Using Vertical Velocity Retrievals to Estimate Entrainment Rates in Stratocumulus Cloud Systems

Advances in aircraft measurements, ground-based remote sensing, and numerical simulations since the 1970s, when stratocumulus-topped boundary layers (STBLs) were extensively studied by Wayne Schubert and colleagues, have led to new insights, especially into the entrainment process. Entrainment is the small-scale process by which a turbulent flow incorporates adjacent fluid that is nonturbulent. Entrainment in STBLs occurs at cloud top. In most atmospheric models, this entrainment must be parameterized.
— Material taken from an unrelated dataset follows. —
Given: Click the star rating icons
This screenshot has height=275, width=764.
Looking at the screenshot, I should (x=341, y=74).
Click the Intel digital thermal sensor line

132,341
A STBL is a shallow convecting layer in which both the updraft and the downdraft branches of the convective circulation are saturated (cloudy) in the upper part of the boundary layer. The convective circulation is vigorous, yet the cloud-top entrainment rate is small, and therefore difficult to measure. Even though the entrainment rate is small, differences between currently used parameterizations of it in global climate models can lead to STBLs that differ by as much as a factor of two in climatologically important properties such as liquid water path and boundary layer depth. Moreover, differences among proposed entrainment parameterizations yield STBLs with different equilibrium sensitivities; some parameterizations are more sensitive to divergence while others are more sensitive to variations in the sea-surface temperature.
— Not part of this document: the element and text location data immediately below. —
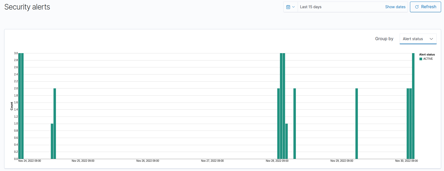Screen dimensions: 444x171
Task: Expand the date picker chevron
Action: click(x=293, y=7)
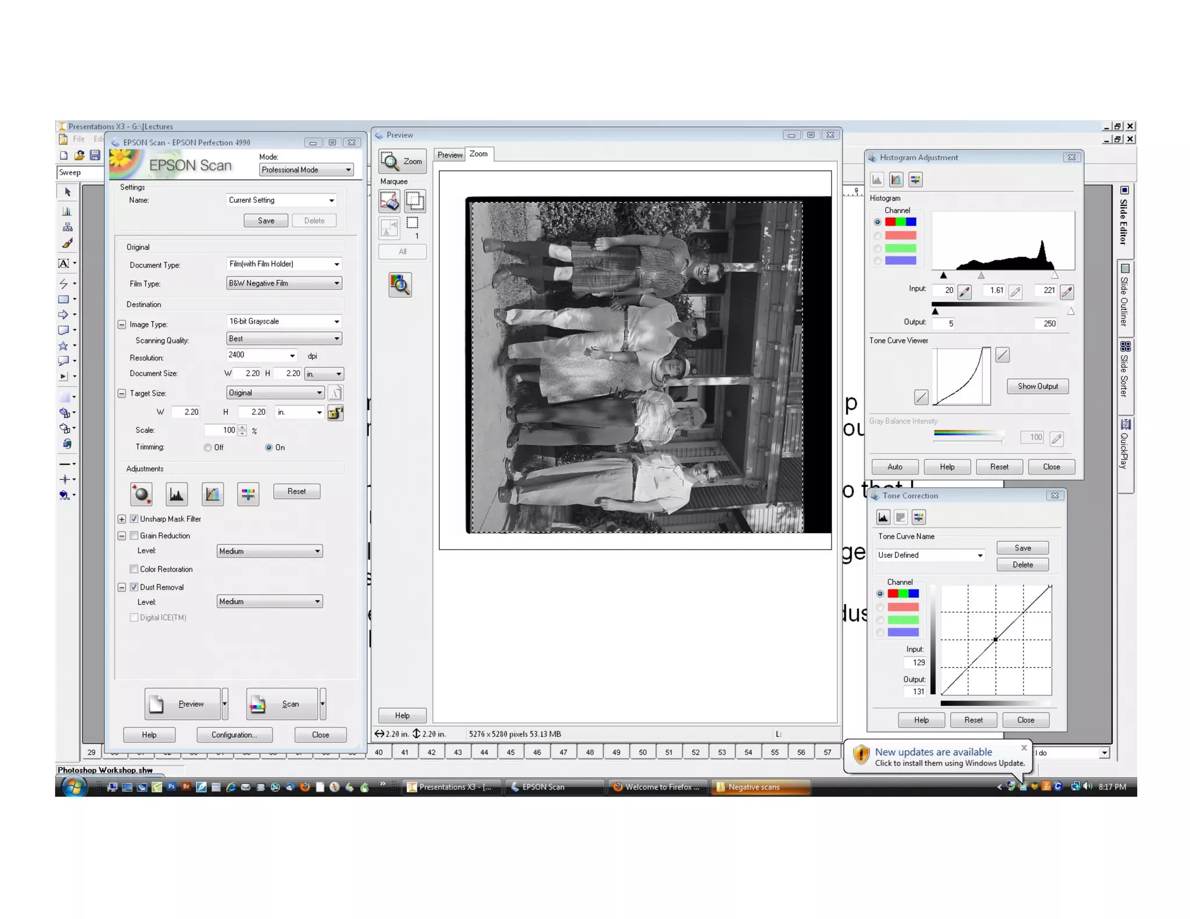Switch to the Preview tab
This screenshot has height=919, width=1190.
coord(449,155)
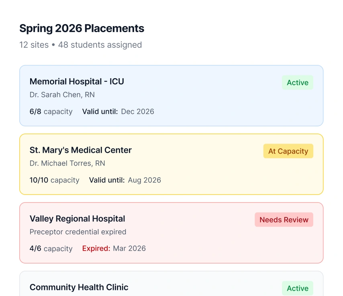Click the Preceptor credential expired warning text
The width and height of the screenshot is (343, 296).
coord(78,232)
We have developed and tested a new method to estimate entrainment rates based on the cloud-topped mixed layer concepts introduced by Schubert and colleagues. The method uses in-cloud vertical velocity near cloud base or cloud top and a measure of horizontal liquid water content variability (such as cloud base height variations, liquid water path variations, or liquid water content profile variations) to estimate the turbulent liquid water flux, which is then used in combination with cloud-top jumps of temperature, water vapor, and radiative flux to estimate the entrainment rate. The in-cloud vertical velocity and cloud base height, liquid water path, and liquid water content profiles are all obtained using ground-based remote sensing. Such retrievals are available from the Eastern North Atlantic ARM (Atmospheric Radiation Measurement program). We are also using LES (large-eddy simulation) to further test and evaluate this method to estimate cloud-top entrainment rates in STBLs.

In my presentation, I will link current research on cloud-topped mixed layers with the concepts developed by Schubert and colleagues.